**Texte proposé:**
┄┄┄┄┄┄
Biodiversité
Comment jugez-vous la situation écologique aujourd’hui ?
Catastrophique, désespérante. Le système libéral est totalement incompatible avec une réelle écologie. À l’inverse du discours des aménageurs, qui se plaignent de ne plus pouvoir rien faire à cause des normes environnementales, nos campagnes continuent d’être détruites.
L’unique amélioration est la prise en compte nécessaire des espèces protégées. Même si dans le principe « éviter, réduire, compenser » est la formule censée guider les politiques publiques, c’est toujours « compenser » qui est retenu, jamais « éviter ».
Par rapport aux autres enjeux écologiques, la biodiversité est très peu prise en compte. Les conseillers du ministère de l’Écologie sur ces questions, diplômés de grandes écoles, n’ont aucune culture naturaliste. On est obligé de leur expliquer le B.A.-BA du fonctionnement d’un écosystème.
Pourquoi ce manque d’intérêt pour la biodiversité ?
Par la déconnexion des gens avec la nature. Ils n’ont pas de contact avec un arbre ou un oiseau. On me demande parfois : qu’est-ce que ça va changer dans ma vie si un crapaud disparaît ? Je réponds à cette question rhétorique par l’absurde. La disparition d’une espèce n’entraîne pas de bouleversement écologique et n’a donc pas de conséquence sur les humains ; mais si l’on élimine tout ce qui ne nous apporte rien de concret dans l’immédiat, à la fin il ne restera rien. D’ailleurs, les effets cumulés ne sont jamais pris en compte dans les études d’impact. Quand il détruit une zone humide, l’aménageur indique que l’impact est faible puisqu’il ne s’agit que du millième des zones humides du département. Il n’y a pas de vision globale.
Malheureusement, on utilise souvent – et c’est mon cas, par déformation professionnelle – l’argument utilitaire de l’impact pour les humains parce que c’est le seul qui est écouté par les politiques et certains citoyens. Mais la question qu’on devrait se poser est : a-t-on le droit de faire disparaître une espèce ? Un crapaud est important pour lui-même. L’être humain ne devrait pas être l’alpha et l’oméga de la réflexion sur l’avenir de la planète.
┄┄┄┄┄┄
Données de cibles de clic
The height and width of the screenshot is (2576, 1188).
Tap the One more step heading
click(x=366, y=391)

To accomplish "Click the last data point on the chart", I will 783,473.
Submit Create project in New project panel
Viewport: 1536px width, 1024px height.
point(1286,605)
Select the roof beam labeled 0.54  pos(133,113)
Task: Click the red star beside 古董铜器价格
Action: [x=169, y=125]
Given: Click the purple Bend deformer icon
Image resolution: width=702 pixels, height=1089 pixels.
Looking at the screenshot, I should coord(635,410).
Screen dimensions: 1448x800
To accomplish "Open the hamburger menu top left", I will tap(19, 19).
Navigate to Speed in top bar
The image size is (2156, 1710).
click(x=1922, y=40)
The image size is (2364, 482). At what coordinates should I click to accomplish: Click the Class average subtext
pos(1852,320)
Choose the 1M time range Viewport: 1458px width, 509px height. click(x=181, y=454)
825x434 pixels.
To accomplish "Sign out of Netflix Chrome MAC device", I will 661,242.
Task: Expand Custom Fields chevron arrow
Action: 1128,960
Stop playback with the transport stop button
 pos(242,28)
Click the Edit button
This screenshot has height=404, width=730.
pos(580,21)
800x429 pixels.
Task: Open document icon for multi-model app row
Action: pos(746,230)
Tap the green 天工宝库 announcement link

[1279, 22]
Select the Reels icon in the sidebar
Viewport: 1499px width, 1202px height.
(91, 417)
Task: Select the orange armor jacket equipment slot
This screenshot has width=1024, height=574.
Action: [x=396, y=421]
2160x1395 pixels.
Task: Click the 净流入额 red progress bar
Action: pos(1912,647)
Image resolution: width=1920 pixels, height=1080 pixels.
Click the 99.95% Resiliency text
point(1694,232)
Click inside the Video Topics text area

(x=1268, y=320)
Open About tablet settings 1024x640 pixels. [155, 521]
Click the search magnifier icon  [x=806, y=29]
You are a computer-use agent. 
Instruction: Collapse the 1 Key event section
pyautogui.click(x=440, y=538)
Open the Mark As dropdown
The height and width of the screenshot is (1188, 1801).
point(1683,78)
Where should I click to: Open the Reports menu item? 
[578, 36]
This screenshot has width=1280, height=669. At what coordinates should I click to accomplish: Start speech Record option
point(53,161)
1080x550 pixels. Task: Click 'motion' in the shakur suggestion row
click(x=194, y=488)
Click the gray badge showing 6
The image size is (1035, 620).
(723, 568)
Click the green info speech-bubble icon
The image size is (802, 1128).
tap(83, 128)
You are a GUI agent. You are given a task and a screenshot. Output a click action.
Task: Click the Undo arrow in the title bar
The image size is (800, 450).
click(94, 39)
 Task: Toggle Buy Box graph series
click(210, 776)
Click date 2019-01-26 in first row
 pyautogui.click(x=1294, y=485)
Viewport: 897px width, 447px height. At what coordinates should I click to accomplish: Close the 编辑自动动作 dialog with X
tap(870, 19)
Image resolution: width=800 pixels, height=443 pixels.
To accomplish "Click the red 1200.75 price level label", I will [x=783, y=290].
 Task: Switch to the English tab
┄┄┄┄┄┄
**Vos tâches:**
1. Veuillez recopier à l'identique les lignes des enregistrements, depuis la toute première jusqu'à celle qui contient « pos(242,28) », incluse.
2. Prolongez le texte sur la biodiversité après sa dernière phrase.
Le texte et les enregistrements sont deux documents indépendants l'un de l'autre.

**Corrigé de l'exercice:**
1.
The height and width of the screenshot is (2576, 1188).
Tap the One more step heading
click(x=366, y=391)

To accomplish "Click the last data point on the chart", I will 783,473.
Submit Create project in New project panel
Viewport: 1536px width, 1024px height.
point(1286,605)
Select the roof beam labeled 0.54  pos(133,113)
Task: Click the red star beside 古董铜器价格
Action: [x=169, y=125]
Given: Click the purple Bend deformer icon
Image resolution: width=702 pixels, height=1089 pixels.
Looking at the screenshot, I should coord(635,410).
Screen dimensions: 1448x800
To accomplish "Open the hamburger menu top left", I will tap(19, 19).
Navigate to Speed in top bar
The image size is (2156, 1710).
click(x=1922, y=40)
The image size is (2364, 482). At what coordinates should I click to accomplish: Click the Class average subtext
pos(1852,320)
Choose the 1M time range Viewport: 1458px width, 509px height. click(x=181, y=454)
825x434 pixels.
To accomplish "Sign out of Netflix Chrome MAC device", I will 661,242.
Task: Expand Custom Fields chevron arrow
Action: 1128,960
Stop playback with the transport stop button
 pos(242,28)

2.
La conscience n’est pas le propre de l’humain, mais nous avons quand même une conscience particulièrement développée de nos actes. Cela nous confère une responsabilité de faire attention aux conséquences et le devoir de ne pas détruire.
Faites-vous le lien entre connaître la nature et la protéger ?
Il n’y a pas besoin d’une connaissance précise pour une protection globale. Du moment qu’on refuse que la prairie soit détruite et qu’on ne veut pas d’un nouvel aéroport, peu importe si ce qu’on protège est telle ou telle sous-espèce de tulipe sauvage. Et, à l’inverse, des gens passionnés par l’observation et l’étude des animaux sauvages prennent l’avion tous les ans pour aller voir tel oiseau en Australie ou la banquise qui fond !
La connaissance naturaliste peut être utile quand il s’agit d’empêcher concrètement un projet. Il faut avoir la connaissance technique pour identifier une espèce, savoir si elle est protégée et comment faire un recours. C’est par défaut qu’on a besoin de nous. Dans un monde meilleur, il n’y aurait pas besoin d’ONG de protection de la nature et je serais photographe nature plutôt que naturaliste.
Que pensez-vous des programmes de sciences participatives entre le Muséum national d’histoire naturelle et nombre d’ONG, avec cette idée qu’en encourageant les gens à observer, on les sensibilise à la protection ?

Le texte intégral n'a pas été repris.